10 Very Short American Poems Everyone Should Read

The best short poems by American poets selected by Dr Oliver Tearle

In the past, we’ve offered a crash course in Victorian poetry by choosing ten incredibly short poems by Victorian writers, as a sort of ‘taste test’ for the style and themes of Victorian verse. In this post, we offer ten extremely short poems by American poets (i.e. no longer than 14 lines), as a way into the rich diversity of American verse produced since the nineteenth century. What are your favourite short American poems? And are there any poets we’ve left off the list who wrote a mini-masterpiece you think should have been included?
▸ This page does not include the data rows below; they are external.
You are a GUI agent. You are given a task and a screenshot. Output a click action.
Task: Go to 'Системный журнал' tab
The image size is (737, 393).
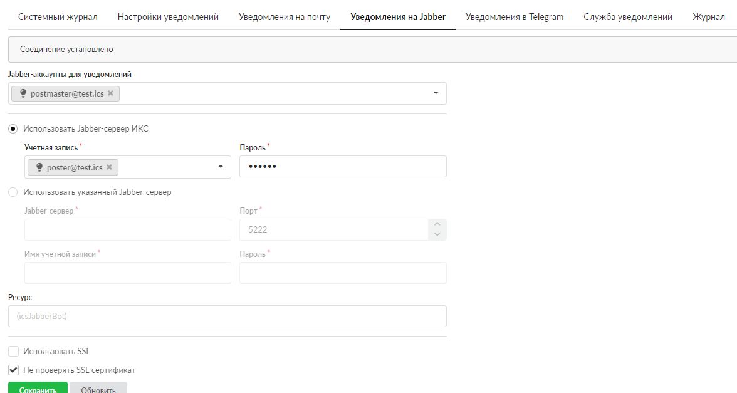pyautogui.click(x=58, y=17)
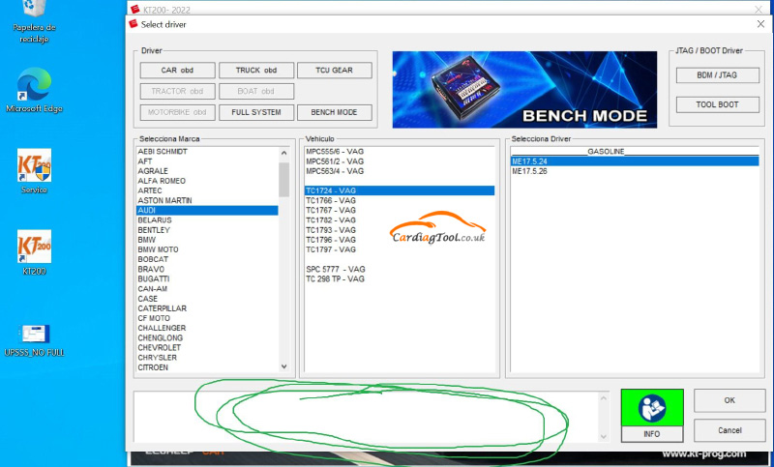Viewport: 774px width, 467px height.
Task: Select the TRUCK obd driver button
Action: (x=255, y=71)
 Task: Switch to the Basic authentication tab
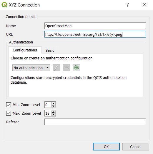(x=50, y=50)
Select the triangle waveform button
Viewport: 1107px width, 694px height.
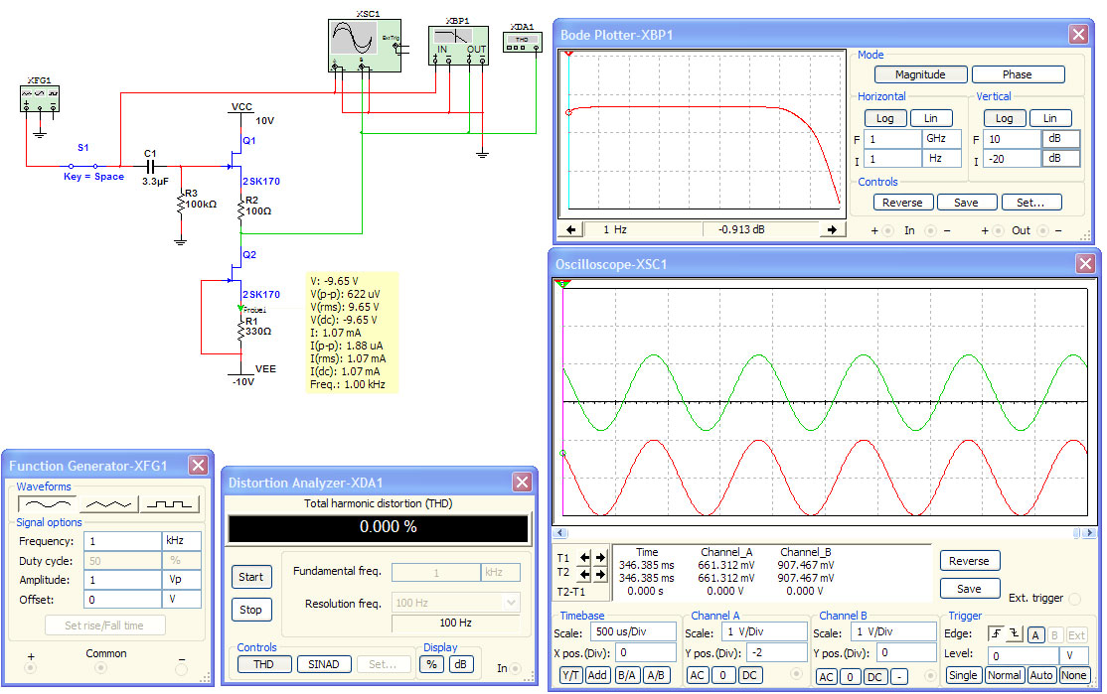coord(108,504)
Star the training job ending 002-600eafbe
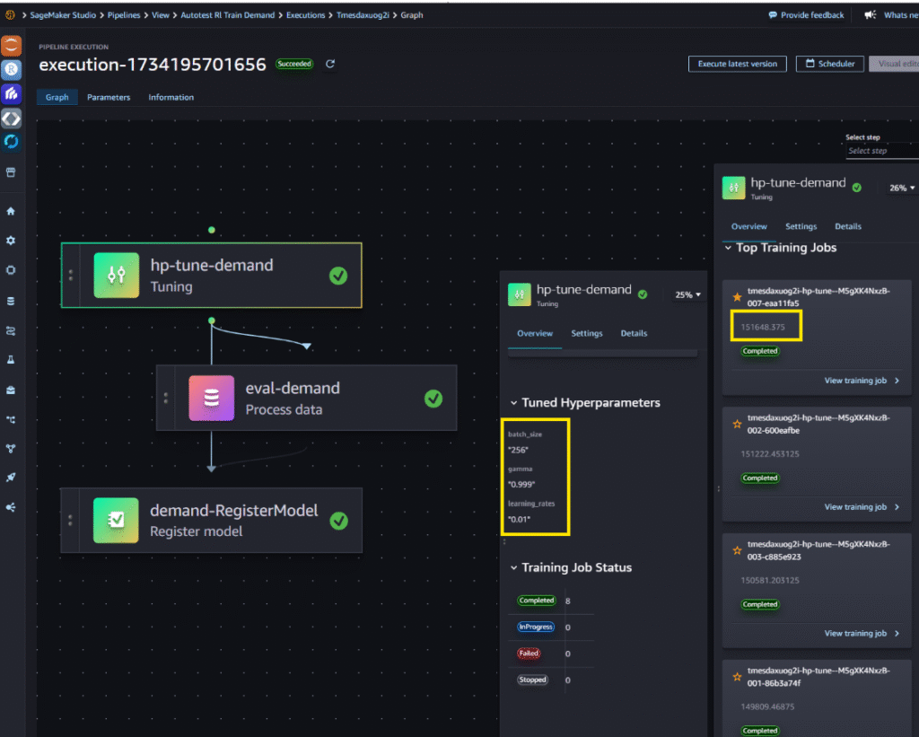Screen dimensions: 919x737 (x=737, y=424)
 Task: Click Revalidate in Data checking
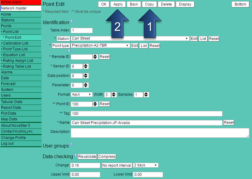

NB: we’ve had to exercise somewhat arbitrary rules when deciding what counts as an ‘American poem’ or an ‘American poet’ here. Sylvia Plath was born in the US but wrote much of her mature poetry in England; Ezra Pound was also an American expatriate living in Europe. And yet we include the former and not the latter. This is a contentious decision, but our ruling is largely that Pound (and T. S. Eliot, for that matter) consciously embraced a European tradition and deliberately broke with American literature.Plath, given her links with Robert Lowell and the confessional poets of the mid-twentieth century, never did. Right, anyway, on with the classic American poems – and if you want to seek out more American poetry, we strongly recommend getting hold of the indispensable The Oxford Book of American Verse.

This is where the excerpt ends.